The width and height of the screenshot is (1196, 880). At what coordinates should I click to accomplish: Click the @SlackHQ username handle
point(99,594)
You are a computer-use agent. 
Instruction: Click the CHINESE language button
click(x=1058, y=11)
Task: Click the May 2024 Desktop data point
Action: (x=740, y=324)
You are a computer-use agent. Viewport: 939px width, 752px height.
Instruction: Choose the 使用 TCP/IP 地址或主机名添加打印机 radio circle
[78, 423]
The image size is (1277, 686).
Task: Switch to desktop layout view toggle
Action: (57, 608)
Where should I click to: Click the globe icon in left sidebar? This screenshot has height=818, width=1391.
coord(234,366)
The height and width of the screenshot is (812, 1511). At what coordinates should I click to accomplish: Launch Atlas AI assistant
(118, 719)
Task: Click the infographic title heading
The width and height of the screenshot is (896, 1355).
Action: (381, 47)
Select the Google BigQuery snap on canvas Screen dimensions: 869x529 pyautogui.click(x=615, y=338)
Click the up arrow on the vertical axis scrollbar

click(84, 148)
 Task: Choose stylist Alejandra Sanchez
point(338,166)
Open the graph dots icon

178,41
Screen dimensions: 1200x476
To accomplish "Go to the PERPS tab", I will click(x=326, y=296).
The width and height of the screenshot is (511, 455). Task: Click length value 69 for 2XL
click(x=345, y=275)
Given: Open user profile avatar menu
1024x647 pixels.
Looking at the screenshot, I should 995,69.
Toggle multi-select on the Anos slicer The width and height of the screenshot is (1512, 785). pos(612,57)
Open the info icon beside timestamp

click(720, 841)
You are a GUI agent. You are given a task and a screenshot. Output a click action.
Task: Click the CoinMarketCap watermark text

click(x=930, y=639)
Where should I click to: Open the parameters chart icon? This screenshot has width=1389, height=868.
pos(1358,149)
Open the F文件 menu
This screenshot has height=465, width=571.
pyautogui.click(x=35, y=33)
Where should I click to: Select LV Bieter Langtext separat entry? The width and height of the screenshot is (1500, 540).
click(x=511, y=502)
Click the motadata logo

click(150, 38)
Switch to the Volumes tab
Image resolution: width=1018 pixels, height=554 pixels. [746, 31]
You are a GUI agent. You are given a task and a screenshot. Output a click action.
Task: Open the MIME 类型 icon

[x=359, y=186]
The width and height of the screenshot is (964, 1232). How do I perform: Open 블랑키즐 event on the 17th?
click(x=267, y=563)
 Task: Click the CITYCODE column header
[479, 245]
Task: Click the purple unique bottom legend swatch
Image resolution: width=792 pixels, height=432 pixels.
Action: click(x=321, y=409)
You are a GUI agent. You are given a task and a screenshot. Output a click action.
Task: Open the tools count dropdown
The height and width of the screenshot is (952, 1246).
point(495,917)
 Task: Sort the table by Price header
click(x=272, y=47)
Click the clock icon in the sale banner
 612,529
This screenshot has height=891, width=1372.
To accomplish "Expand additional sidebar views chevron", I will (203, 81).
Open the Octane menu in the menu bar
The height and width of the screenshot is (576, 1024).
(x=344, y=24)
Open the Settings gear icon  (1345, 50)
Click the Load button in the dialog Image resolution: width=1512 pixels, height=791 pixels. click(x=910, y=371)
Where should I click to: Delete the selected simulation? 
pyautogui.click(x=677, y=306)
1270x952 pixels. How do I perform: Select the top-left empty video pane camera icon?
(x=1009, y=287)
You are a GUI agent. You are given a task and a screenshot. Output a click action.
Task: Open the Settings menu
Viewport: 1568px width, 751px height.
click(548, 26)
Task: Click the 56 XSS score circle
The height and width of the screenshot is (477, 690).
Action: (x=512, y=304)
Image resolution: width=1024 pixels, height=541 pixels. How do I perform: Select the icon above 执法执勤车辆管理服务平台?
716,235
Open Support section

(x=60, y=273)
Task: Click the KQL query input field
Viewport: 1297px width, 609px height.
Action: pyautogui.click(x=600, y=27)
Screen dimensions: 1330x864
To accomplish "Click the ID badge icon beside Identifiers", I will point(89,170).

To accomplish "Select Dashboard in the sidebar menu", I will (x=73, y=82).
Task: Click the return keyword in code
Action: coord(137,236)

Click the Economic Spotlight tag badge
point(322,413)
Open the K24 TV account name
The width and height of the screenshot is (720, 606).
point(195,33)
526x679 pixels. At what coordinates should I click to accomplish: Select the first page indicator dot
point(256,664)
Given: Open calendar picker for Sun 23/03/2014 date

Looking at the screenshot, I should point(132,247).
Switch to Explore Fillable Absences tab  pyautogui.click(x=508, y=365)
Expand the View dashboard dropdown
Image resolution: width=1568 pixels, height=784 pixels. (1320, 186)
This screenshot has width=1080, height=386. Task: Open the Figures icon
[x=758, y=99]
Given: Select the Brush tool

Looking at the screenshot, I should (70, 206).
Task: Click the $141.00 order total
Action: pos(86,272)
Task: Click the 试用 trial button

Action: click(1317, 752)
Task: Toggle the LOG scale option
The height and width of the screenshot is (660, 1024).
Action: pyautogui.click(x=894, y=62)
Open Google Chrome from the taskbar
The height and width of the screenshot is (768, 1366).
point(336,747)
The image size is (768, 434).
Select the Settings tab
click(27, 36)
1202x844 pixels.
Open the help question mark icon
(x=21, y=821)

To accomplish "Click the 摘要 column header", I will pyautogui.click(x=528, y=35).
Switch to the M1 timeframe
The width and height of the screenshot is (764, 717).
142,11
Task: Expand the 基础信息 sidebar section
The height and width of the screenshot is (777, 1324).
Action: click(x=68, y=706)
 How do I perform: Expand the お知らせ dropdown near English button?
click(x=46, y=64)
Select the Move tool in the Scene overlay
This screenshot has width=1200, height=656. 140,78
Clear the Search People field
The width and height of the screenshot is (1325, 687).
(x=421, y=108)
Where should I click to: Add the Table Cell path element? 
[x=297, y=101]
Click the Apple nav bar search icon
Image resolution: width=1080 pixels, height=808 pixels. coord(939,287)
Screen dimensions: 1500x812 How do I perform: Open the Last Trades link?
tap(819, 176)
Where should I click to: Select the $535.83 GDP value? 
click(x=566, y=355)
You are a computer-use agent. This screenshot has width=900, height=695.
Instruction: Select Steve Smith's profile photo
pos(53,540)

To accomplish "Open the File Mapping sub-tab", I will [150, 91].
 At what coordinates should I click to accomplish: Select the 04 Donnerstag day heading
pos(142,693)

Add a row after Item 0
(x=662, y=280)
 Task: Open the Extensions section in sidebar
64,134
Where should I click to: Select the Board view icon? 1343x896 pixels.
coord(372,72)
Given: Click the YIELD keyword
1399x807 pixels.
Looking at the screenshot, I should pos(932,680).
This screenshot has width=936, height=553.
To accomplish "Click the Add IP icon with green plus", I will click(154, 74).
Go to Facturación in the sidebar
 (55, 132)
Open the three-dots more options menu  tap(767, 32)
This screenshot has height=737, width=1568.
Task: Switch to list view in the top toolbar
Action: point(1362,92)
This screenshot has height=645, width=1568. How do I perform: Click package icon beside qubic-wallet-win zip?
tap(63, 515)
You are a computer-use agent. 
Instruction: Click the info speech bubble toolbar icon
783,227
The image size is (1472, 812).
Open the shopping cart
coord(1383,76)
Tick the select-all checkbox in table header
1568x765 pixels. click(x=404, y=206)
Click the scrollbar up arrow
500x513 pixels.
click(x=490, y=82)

▸ **SHORT EXERCISE**: Rewrite all of the material above, replacing "computer-use agent" with "desktop agent" everywhere it occurs and leaving everything else as it is.

▸ **OUTPUT OF THE TASK**:
The width and height of the screenshot is (1196, 880). At what coordinates should I click to accomplish: Click the @SlackHQ username handle
point(99,594)
You are a desktop agent. 
Instruction: Click the CHINESE language button
click(x=1058, y=11)
Task: Click the May 2024 Desktop data point
Action: (x=740, y=324)
You are a desktop agent. Viewport: 939px width, 752px height.
Instruction: Choose the 使用 TCP/IP 地址或主机名添加打印机 radio circle
[78, 423]
The image size is (1277, 686).
Task: Switch to desktop layout view toggle
Action: (57, 608)
Where should I click to: Click the globe icon in left sidebar? This screenshot has height=818, width=1391.
coord(234,366)
The height and width of the screenshot is (812, 1511). At what coordinates should I click to accomplish: Launch Atlas AI assistant
(118, 719)
Task: Click the infographic title heading
The width and height of the screenshot is (896, 1355).
Action: (381, 47)
Select the Google BigQuery snap on canvas Screen dimensions: 869x529 pyautogui.click(x=615, y=338)
Click the up arrow on the vertical axis scrollbar

click(84, 148)
 Task: Choose stylist Alejandra Sanchez
point(338,166)
Open the graph dots icon

178,41
Screen dimensions: 1200x476
To accomplish "Go to the PERPS tab", I will click(x=326, y=296).
The width and height of the screenshot is (511, 455). Task: Click length value 69 for 2XL
click(x=345, y=275)
Given: Open user profile avatar menu
1024x647 pixels.
Looking at the screenshot, I should 995,69.
Toggle multi-select on the Anos slicer The width and height of the screenshot is (1512, 785). pos(612,57)
Open the info icon beside timestamp

click(720, 841)
You are a GUI agent. You are given a task and a screenshot. Output a click action.
Task: Click the CoinMarketCap watermark text

click(x=930, y=639)
Where should I click to: Open the parameters chart icon? This screenshot has width=1389, height=868.
pos(1358,149)
Open the F文件 menu
This screenshot has height=465, width=571.
pyautogui.click(x=35, y=33)
Where should I click to: Select LV Bieter Langtext separat entry? The width and height of the screenshot is (1500, 540).
click(x=511, y=502)
Click the motadata logo

click(150, 38)
Switch to the Volumes tab
Image resolution: width=1018 pixels, height=554 pixels. [746, 31]
You are a GUI agent. You are given a task and a screenshot. Output a click action.
Task: Open the MIME 类型 icon

[x=359, y=186]
The width and height of the screenshot is (964, 1232). How do I perform: Open 블랑키즐 event on the 17th?
click(x=267, y=563)
 Task: Click the CITYCODE column header
[479, 245]
Task: Click the purple unique bottom legend swatch
Image resolution: width=792 pixels, height=432 pixels.
Action: click(x=321, y=409)
You are a GUI agent. You are given a task and a screenshot. Output a click action.
Task: Open the tools count dropdown
The height and width of the screenshot is (952, 1246).
point(495,917)
 Task: Sort the table by Price header
click(x=272, y=47)
Click the clock icon in the sale banner
 612,529
This screenshot has height=891, width=1372.
To accomplish "Expand additional sidebar views chevron", I will (203, 81).
Open the Octane menu in the menu bar
The height and width of the screenshot is (576, 1024).
(x=344, y=24)
Open the Settings gear icon  (1345, 50)
Click the Load button in the dialog Image resolution: width=1512 pixels, height=791 pixels. click(x=910, y=371)
Where should I click to: Delete the selected simulation? 
pyautogui.click(x=677, y=306)
1270x952 pixels. How do I perform: Select the top-left empty video pane camera icon?
(x=1009, y=287)
You are a GUI agent. You are given a task and a screenshot. Output a click action.
Task: Open the Settings menu
Viewport: 1568px width, 751px height.
click(548, 26)
Task: Click the 56 XSS score circle
The height and width of the screenshot is (477, 690).
Action: (x=512, y=304)
Image resolution: width=1024 pixels, height=541 pixels. How do I perform: Select the icon above 执法执勤车辆管理服务平台?
716,235
Open Support section

(x=60, y=273)
Task: Click the KQL query input field
Viewport: 1297px width, 609px height.
Action: pyautogui.click(x=600, y=27)
Screen dimensions: 1330x864
To accomplish "Click the ID badge icon beside Identifiers", I will point(89,170).

To accomplish "Select Dashboard in the sidebar menu", I will (x=73, y=82).
Task: Click the return keyword in code
Action: coord(137,236)

Click the Economic Spotlight tag badge
point(322,413)
Open the K24 TV account name
The width and height of the screenshot is (720, 606).
point(195,33)
526x679 pixels. At what coordinates should I click to accomplish: Select the first page indicator dot
point(256,664)
Given: Open calendar picker for Sun 23/03/2014 date

Looking at the screenshot, I should point(132,247).
Switch to Explore Fillable Absences tab  pyautogui.click(x=508, y=365)
Expand the View dashboard dropdown
Image resolution: width=1568 pixels, height=784 pixels. (1320, 186)
This screenshot has width=1080, height=386. Task: Open the Figures icon
[x=758, y=99]
Given: Select the Brush tool

Looking at the screenshot, I should (70, 206).
Task: Click the $141.00 order total
Action: pos(86,272)
Task: Click the 试用 trial button

Action: click(1317, 752)
Task: Toggle the LOG scale option
The height and width of the screenshot is (660, 1024).
Action: pyautogui.click(x=894, y=62)
Open Google Chrome from the taskbar
The height and width of the screenshot is (768, 1366).
point(336,747)
The image size is (768, 434).
Select the Settings tab
click(27, 36)
1202x844 pixels.
Open the help question mark icon
(x=21, y=821)

To accomplish "Click the 摘要 column header", I will pyautogui.click(x=528, y=35).
Switch to the M1 timeframe
The width and height of the screenshot is (764, 717).
142,11
Task: Expand the 基础信息 sidebar section
The height and width of the screenshot is (777, 1324).
Action: click(x=68, y=706)
 How do I perform: Expand the お知らせ dropdown near English button?
click(x=46, y=64)
Select the Move tool in the Scene overlay
This screenshot has width=1200, height=656. 140,78
Clear the Search People field
The width and height of the screenshot is (1325, 687).
(x=421, y=108)
Where should I click to: Add the Table Cell path element? 
[x=297, y=101]
Click the Apple nav bar search icon
Image resolution: width=1080 pixels, height=808 pixels. coord(939,287)
Screen dimensions: 1500x812 How do I perform: Open the Last Trades link?
tap(819, 176)
Where should I click to: Select the $535.83 GDP value? 
click(x=566, y=355)
You are a desktop agent. This screenshot has width=900, height=695.
Instruction: Select Steve Smith's profile photo
pos(53,540)

To accomplish "Open the File Mapping sub-tab", I will [150, 91].
 At what coordinates should I click to accomplish: Select the 04 Donnerstag day heading
pos(142,693)

Add a row after Item 0
(x=662, y=280)
 Task: Open the Extensions section in sidebar
64,134
Where should I click to: Select the Board view icon? 1343x896 pixels.
coord(372,72)
Given: Click the YIELD keyword
1399x807 pixels.
Looking at the screenshot, I should pos(932,680).
This screenshot has width=936, height=553.
To accomplish "Click the Add IP icon with green plus", I will click(154, 74).
Go to Facturación in the sidebar
 (55, 132)
Open the three-dots more options menu  tap(767, 32)
This screenshot has height=737, width=1568.
Task: Switch to list view in the top toolbar
Action: point(1362,92)
This screenshot has height=645, width=1568. How do I perform: Click package icon beside qubic-wallet-win zip?
tap(63, 515)
You are a desktop agent. 
Instruction: Click the info speech bubble toolbar icon
783,227
The image size is (1472, 812).
Open the shopping cart
coord(1383,76)
Tick the select-all checkbox in table header
1568x765 pixels. click(x=404, y=206)
Click the scrollbar up arrow
500x513 pixels.
click(x=490, y=82)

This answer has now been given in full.